→ TASK BRIEF
Reproduce, line for line, everything in the listing from its first line down to the line containing "tap(358, 12)", both included.

→ RECORDS FOR THIS TASK
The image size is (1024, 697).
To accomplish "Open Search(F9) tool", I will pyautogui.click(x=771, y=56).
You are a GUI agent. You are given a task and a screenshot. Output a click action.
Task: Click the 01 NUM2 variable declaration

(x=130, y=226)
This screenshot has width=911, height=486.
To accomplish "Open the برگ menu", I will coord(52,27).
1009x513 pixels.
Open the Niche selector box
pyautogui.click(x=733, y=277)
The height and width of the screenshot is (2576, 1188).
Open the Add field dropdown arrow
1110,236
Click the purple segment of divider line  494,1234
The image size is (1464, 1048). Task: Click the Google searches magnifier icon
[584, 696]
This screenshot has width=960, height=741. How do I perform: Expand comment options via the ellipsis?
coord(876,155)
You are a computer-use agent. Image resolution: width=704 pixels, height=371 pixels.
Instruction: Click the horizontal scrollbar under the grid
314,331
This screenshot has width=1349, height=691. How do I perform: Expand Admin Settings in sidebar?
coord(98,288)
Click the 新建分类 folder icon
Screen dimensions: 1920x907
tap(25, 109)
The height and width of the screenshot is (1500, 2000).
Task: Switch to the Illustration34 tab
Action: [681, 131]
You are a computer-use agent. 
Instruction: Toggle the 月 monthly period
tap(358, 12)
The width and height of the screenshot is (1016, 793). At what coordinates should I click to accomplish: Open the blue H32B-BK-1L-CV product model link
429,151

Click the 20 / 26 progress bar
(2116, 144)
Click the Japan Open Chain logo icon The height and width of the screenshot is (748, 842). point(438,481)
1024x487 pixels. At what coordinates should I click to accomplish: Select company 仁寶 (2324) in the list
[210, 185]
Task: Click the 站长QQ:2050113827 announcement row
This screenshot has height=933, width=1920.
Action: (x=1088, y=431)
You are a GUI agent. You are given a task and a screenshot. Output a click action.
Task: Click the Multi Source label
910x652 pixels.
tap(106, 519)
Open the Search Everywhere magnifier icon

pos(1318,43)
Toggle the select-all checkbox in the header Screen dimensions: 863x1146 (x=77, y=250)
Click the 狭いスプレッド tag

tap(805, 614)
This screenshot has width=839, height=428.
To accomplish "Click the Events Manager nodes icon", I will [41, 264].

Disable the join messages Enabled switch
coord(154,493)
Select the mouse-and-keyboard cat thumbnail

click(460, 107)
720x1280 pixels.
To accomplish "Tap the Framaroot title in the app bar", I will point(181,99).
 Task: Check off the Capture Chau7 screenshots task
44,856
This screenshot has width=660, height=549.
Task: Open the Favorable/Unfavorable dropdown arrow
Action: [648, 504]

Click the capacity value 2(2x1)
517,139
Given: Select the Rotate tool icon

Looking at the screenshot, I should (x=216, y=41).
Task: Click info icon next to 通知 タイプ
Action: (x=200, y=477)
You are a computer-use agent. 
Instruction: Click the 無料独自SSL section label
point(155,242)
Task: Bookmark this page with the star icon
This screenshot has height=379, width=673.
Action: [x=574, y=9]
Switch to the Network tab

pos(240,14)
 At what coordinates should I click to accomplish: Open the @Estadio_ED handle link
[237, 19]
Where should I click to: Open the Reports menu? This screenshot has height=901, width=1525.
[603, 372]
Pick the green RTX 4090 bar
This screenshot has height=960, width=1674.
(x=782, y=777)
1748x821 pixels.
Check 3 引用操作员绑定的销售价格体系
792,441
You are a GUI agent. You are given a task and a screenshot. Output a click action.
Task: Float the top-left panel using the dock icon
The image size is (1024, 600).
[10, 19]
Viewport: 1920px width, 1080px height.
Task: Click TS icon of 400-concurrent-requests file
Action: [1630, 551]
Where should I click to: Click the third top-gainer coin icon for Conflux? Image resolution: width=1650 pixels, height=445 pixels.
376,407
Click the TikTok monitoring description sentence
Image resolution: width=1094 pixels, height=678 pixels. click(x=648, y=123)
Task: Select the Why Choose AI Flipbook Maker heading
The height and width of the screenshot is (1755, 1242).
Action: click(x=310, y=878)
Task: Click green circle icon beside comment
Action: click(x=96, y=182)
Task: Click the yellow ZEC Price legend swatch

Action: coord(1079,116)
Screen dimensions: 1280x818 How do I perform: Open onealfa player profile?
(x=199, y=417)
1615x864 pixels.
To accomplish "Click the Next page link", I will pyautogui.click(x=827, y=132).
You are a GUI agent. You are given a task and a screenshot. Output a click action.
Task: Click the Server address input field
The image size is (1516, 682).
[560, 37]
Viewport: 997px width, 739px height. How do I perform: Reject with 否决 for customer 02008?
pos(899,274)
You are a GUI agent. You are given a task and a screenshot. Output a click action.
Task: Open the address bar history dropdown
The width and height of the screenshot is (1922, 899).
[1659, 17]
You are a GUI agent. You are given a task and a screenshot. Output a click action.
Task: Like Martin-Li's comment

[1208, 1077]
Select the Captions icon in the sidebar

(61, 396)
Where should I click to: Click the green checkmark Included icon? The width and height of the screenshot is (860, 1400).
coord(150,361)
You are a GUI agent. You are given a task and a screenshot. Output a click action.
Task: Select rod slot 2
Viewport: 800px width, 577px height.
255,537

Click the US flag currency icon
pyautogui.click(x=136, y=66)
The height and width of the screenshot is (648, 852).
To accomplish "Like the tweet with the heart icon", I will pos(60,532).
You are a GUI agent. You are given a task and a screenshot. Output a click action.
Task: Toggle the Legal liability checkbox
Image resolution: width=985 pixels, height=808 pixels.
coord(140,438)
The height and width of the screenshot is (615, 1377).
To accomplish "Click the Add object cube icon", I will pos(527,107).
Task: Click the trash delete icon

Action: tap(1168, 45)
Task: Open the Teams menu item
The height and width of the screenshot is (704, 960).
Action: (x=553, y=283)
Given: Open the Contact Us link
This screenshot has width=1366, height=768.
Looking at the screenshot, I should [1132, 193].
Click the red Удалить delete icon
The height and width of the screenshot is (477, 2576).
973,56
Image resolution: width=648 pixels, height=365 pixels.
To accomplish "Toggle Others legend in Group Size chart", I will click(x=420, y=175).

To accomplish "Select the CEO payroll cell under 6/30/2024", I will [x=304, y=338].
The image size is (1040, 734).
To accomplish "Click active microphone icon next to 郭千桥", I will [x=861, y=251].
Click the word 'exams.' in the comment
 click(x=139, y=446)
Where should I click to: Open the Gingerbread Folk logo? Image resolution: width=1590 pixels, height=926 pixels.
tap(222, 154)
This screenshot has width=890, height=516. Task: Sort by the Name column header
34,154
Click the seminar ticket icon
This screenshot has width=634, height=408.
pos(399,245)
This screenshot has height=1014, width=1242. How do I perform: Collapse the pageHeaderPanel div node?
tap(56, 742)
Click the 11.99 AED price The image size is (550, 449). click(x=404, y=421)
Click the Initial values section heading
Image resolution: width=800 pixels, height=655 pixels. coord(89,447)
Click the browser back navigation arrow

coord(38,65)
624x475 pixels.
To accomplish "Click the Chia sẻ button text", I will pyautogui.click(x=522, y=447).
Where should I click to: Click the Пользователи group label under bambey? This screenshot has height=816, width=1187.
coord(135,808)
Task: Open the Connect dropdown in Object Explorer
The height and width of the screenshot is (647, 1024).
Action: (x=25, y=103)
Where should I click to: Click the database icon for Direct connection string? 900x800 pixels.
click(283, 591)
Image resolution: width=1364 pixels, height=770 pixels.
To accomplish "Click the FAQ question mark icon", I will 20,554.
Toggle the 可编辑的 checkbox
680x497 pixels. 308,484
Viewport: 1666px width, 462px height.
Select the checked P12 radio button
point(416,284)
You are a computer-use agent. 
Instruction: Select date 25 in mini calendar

→ SOLUTION FOR THIS PROBLEM
The image size is (1024, 697).
To accomplish "Open Search(F9) tool", I will pyautogui.click(x=771, y=56).
You are a GUI agent. You are given a task and a screenshot. Output a click action.
Task: Click the 01 NUM2 variable declaration

(x=130, y=226)
This screenshot has width=911, height=486.
To accomplish "Open the برگ menu", I will coord(52,27).
1009x513 pixels.
Open the Niche selector box
pyautogui.click(x=733, y=277)
The height and width of the screenshot is (2576, 1188).
Open the Add field dropdown arrow
1110,236
Click the purple segment of divider line  494,1234
The image size is (1464, 1048). Task: Click the Google searches magnifier icon
[584, 696]
This screenshot has width=960, height=741. How do I perform: Expand comment options via the ellipsis?
coord(876,155)
You are a computer-use agent. Image resolution: width=704 pixels, height=371 pixels.
Instruction: Click the horizontal scrollbar under the grid
314,331
This screenshot has width=1349, height=691. How do I perform: Expand Admin Settings in sidebar?
coord(98,288)
Click the 新建分类 folder icon
Screen dimensions: 1920x907
tap(25, 109)
The height and width of the screenshot is (1500, 2000).
Task: Switch to the Illustration34 tab
Action: [681, 131]
You are a computer-use agent. 
Instruction: Toggle the 月 monthly period
tap(358, 12)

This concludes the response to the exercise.